RECORDED DATA: Begin

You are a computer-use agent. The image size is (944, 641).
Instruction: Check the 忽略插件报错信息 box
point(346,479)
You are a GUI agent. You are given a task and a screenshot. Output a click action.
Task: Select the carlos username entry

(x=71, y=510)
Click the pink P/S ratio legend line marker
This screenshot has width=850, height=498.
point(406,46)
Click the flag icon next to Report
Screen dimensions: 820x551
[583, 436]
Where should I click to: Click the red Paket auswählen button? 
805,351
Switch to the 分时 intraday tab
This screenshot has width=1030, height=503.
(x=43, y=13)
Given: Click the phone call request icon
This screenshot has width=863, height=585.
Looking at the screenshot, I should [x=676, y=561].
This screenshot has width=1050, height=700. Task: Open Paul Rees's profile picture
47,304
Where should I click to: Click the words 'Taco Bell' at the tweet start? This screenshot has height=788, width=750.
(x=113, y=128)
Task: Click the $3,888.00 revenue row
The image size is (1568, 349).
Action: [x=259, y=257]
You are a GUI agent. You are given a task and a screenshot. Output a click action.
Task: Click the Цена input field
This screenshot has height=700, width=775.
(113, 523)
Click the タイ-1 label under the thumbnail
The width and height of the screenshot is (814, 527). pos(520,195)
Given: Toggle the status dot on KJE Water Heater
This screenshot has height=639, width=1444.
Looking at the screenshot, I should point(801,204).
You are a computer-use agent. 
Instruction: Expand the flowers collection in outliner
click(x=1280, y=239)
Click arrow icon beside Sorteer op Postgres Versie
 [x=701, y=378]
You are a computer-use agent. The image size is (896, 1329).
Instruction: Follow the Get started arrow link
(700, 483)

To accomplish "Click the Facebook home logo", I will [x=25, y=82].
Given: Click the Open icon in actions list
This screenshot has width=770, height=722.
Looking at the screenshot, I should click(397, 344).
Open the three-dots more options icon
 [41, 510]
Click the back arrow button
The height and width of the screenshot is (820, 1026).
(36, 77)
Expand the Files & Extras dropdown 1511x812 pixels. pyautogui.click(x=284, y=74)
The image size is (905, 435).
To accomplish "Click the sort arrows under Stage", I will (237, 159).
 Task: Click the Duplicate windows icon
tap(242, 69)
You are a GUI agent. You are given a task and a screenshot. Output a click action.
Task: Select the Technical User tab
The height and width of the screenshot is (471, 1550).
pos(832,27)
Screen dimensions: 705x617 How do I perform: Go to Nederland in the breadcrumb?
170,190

RECORDED DATA: End

Among the entries above, the line containing "Where should I click to: Click the words", the line containing "Task: Click the Цена input field", and all lines between them are to be restated word for word; nothing else belongs in the reply.

Where should I click to: Click the words 'Taco Bell' at the tweet start? This screenshot has height=788, width=750.
(x=113, y=128)
Task: Click the $3,888.00 revenue row
The image size is (1568, 349).
Action: [x=259, y=257]
You are a GUI agent. You are given a task and a screenshot. Output a click action.
Task: Click the Цена input field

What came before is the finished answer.